By Brenda Wright, Director of Democracy Program, Demos
With today's decision in Citizens United, the Roberts Court has proudly unveiled the Anatole France First Amendment. "The law, in its majestic impartiality, forbids the rich and poor alike to sleep under bridges and beg in the streets," Anatole France famously wrote. After today, the First Amendment, in its majestic impartiality, will allow ordinary citizens and massive corporations alike to spend as much as they desire to elect their preferred candidates to office.
In a pre-argument blog on Citizens United, I pointed out how radically the scale of money in politics would change if the Court were to hold that the First Amendment outlaws any distinction between giant corporations and individuals when it comes to electoral spending. As the Solicitor General's supplemental brief in Citizens United explains:
During the 2007-2008 election cycle . . . FEC-registered political parties spent $1.5 billion, and federal PACs spent $1.2 billion, while the Fortune 100 companies had combined revenues of $13.1 trillion and profits of $605 billion. If those 100 companies alone had devoted just one percent of their profits (or one-twentieth of one percent of their revenues) to electoral advocacy, such spending would have more than doubled the federally-reported disbursements of all American political parties and PACs combined.
One of the most striking features of the majority opinion is thus the disconnect between its rhetoric - which frames the ideal of protecting the political arena from the terrible dangers of public oversight - and the reality - namely, the massive damage the decision itself will do to the political arena and the ideal of self governance by unleashing for-profit corporate treasury funds in the electoral sphere. At the heart of this disconnect is the deeply flawed assumption that political spending by an artificial, entirely state-created entity such as a for-profit corporation serves precisely the same function of self-expression and political actualization as it does for an individual person. The amicus brief that I helped author for the American Independent Business Alliance summarized the problems with that assumption as follows:
The governance system of . . . corporations is highly successful for the pursuit of profit, making them important instruments in the economic sphere. But the very factors that make the corporate form an effective instrument of wealth accumulation are the factors that make it inappropriate for corporations to claim the full panoply of First Amendment protections for political speech and participation that are enjoyed by natural persons. Because of the way corporations are structured, corporate speech does not express the political views of any individual or group of individuals associated with the corporation. Moreover, the constraints that drive a corporation's political speech - the requirement that corporate actions all must be calibrated toward profit - directly undermine the notion that a corporation can be a free participant in the marketplace of ideas. And precisely because a corporation enjoys significant state-created economic advantages designed for the narrow purpose of furthering wealth-accumulation, corporate participation in candidate campaigns promotes market entrenchment and corrupts the political marketplace in a fundamentally undemocratic manner.

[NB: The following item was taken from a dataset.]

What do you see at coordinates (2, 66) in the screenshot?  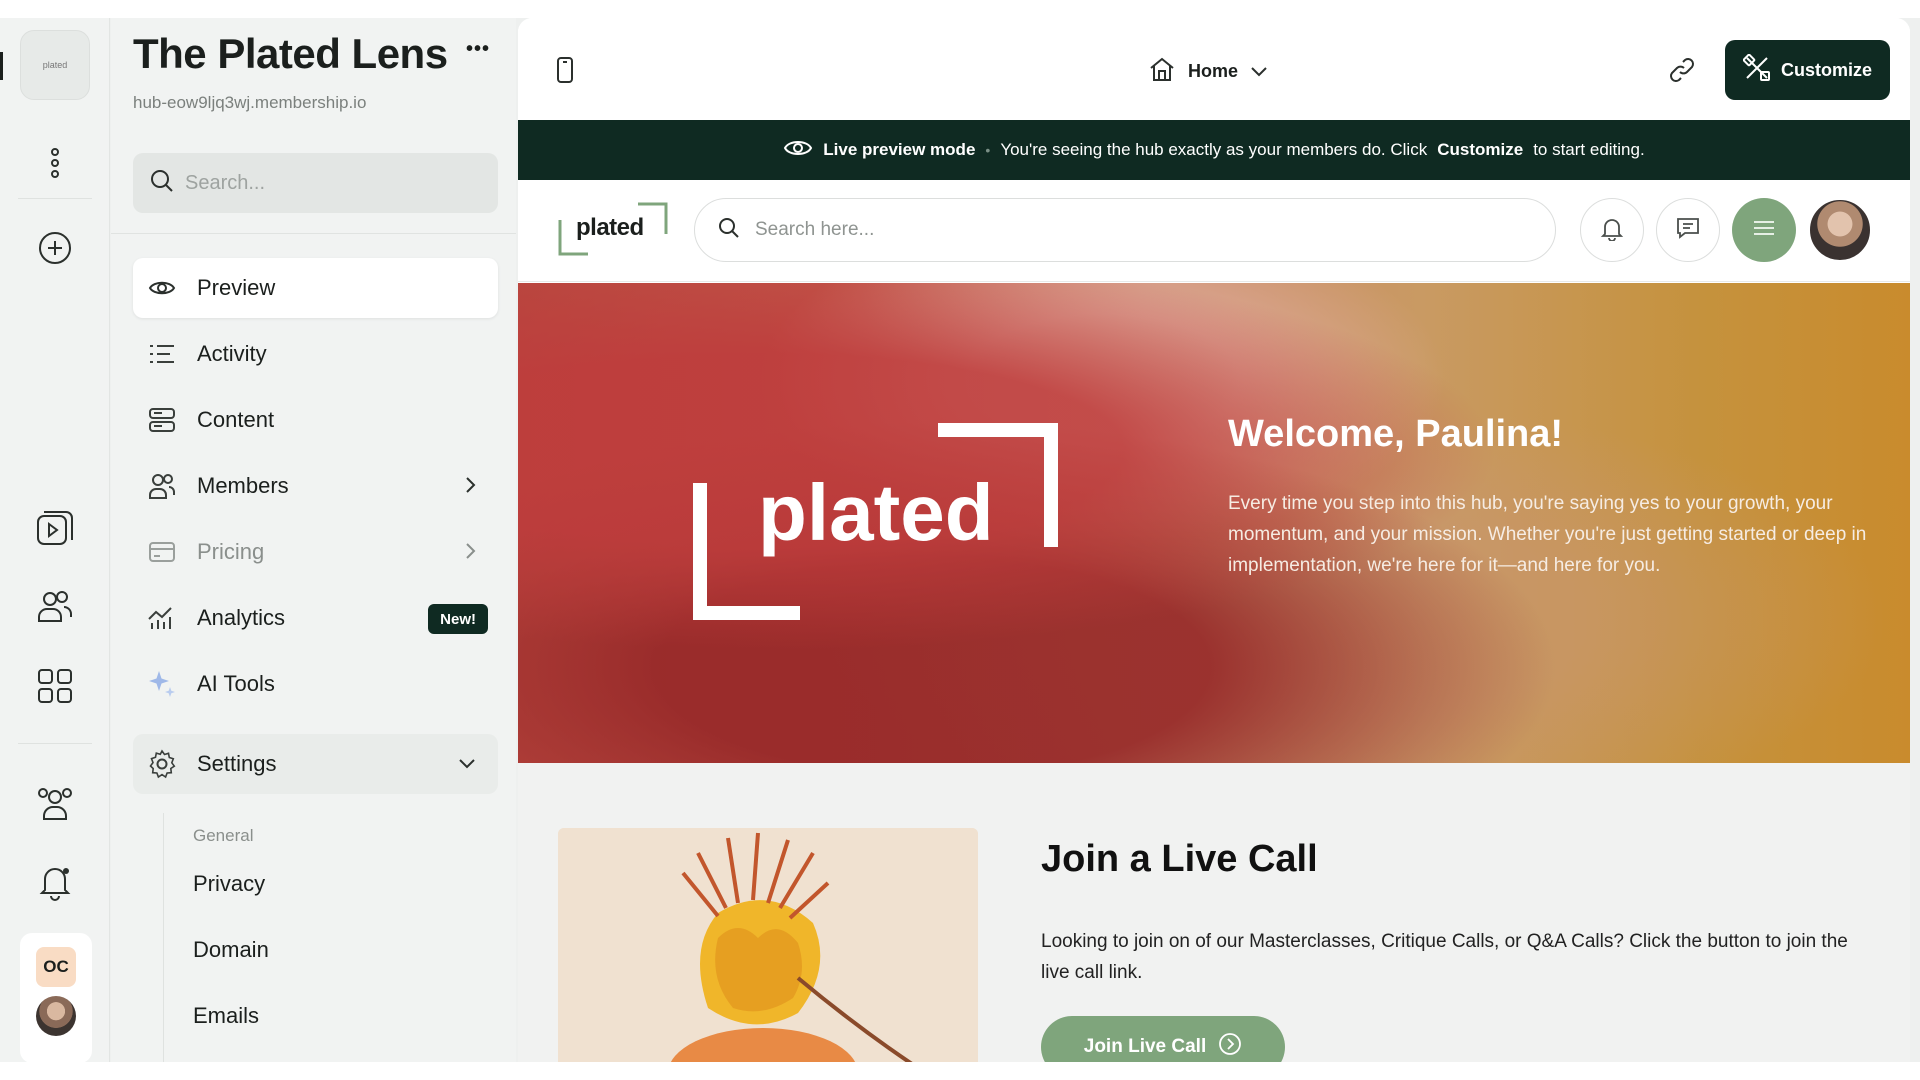 I see `rail-active-marker` at bounding box center [2, 66].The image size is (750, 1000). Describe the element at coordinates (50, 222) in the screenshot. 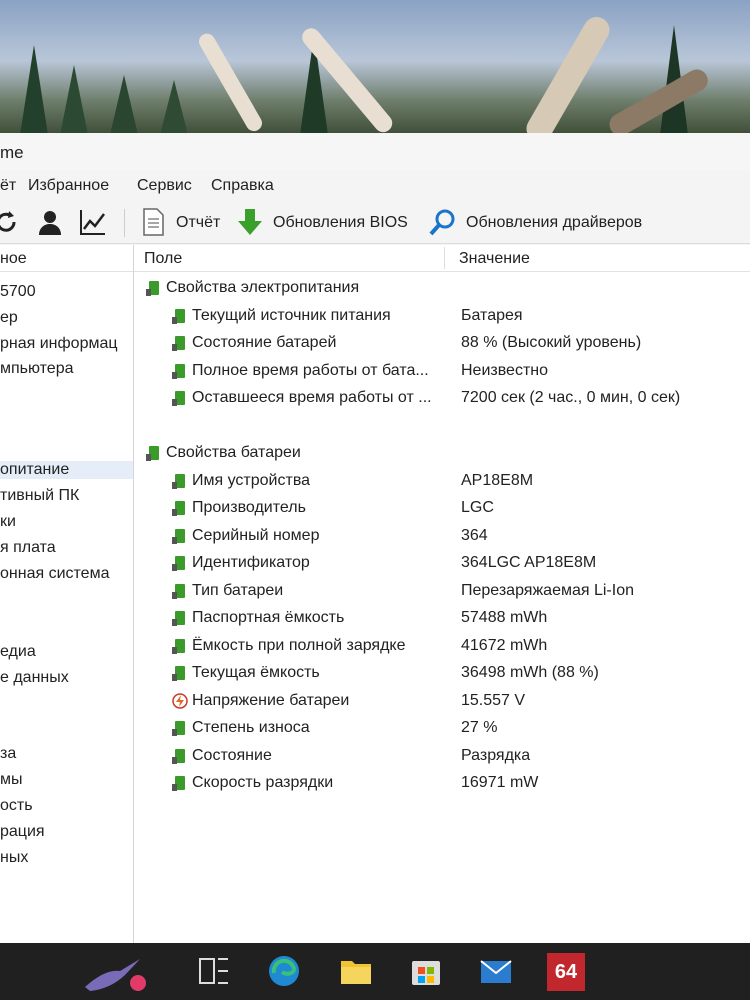

I see `user-icon` at that location.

Justice Stevens' dissent picks up on these themes (and even quotes our amicus brief, the only kind of comfort the reform side is getting from campaign finance opinions these days). In Justice Stevens' words "the fact that corporations are different from human beings might seem to need no elaboration, except that the majority opinion almost completely elides it." He continues:
Corporations have no consciences, no beliefs, no feelings, no thoughts, no desires. Corporations help structure and facilitate the activities of human beings, to be sure, and their "personhood" often serves as a useful legal fiction. But they are not themselves members of "We the People" by whom and for whom our Constitution was established.
But the majority's decision to overrule decades of precedent in order to unleash for-profit corporate participation in the political marketplace displays an even more striking disconnect when we think about the timing of the decision. The notion of perfecting our democracy by casting off all restrictions on corporate political spending comes on the heels of massive and appalling failures of corporate governance in the economic sphere itself - the very sphere for which the corporate form was created. Unrestrained and under-regulated pursuit of corporate profit helped spark a financial meltdown that wiped out $2 trillion in retirement savings in 15 months, lost 2 million homes to foreclosure over the past two years; and saw the disappearance of 7.2 million jobs. In the wake of all this, the Roberts Court's response is to ask "What could possibly go wrong from putting corporations in charge of politics too?"
The reform movement is gearing up quickly to move from outrage to action. The responses vary. Many are calling on a renewed push for public financing of congressional elections to help give citizens a place at the table; others are urging the need for a constitutional amendment to overturn the decision; and others are proposing shareholder protection measures that would give shareholders greater control over political spending by corporations. All of these approaches have promise and should be widely debated in the coming days.